» Exercise aim: Starting with the line that holds "The width and", reproduce each line through the last one of the data, exactly as written. Pictures are not copied.

» Collected data entries:
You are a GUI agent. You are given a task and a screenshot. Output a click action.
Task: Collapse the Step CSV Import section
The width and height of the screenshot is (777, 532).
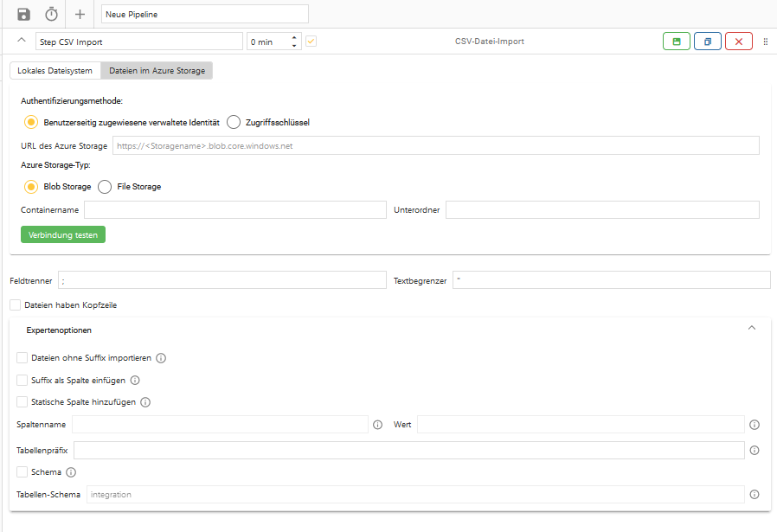point(22,41)
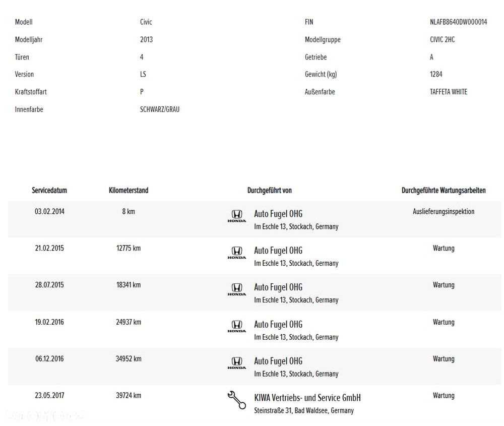Click the Auslieferungsinspektion entry text

tap(444, 212)
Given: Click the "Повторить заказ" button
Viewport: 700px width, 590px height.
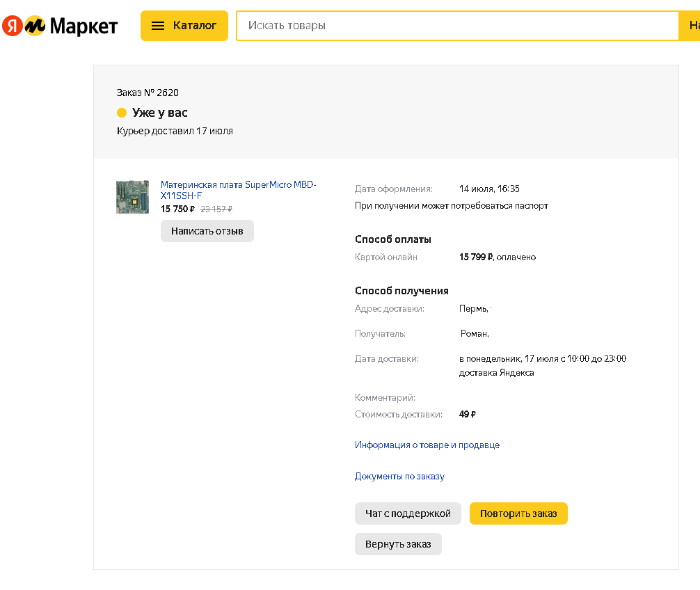Looking at the screenshot, I should tap(518, 513).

» Answer to this exercise:
The width and height of the screenshot is (777, 532).
point(22,41)
Click the Auslieferungsinspektion entry text

tap(444, 212)
Given: Click the "Повторить заказ" button
Viewport: 700px width, 590px height.
Looking at the screenshot, I should tap(518, 513).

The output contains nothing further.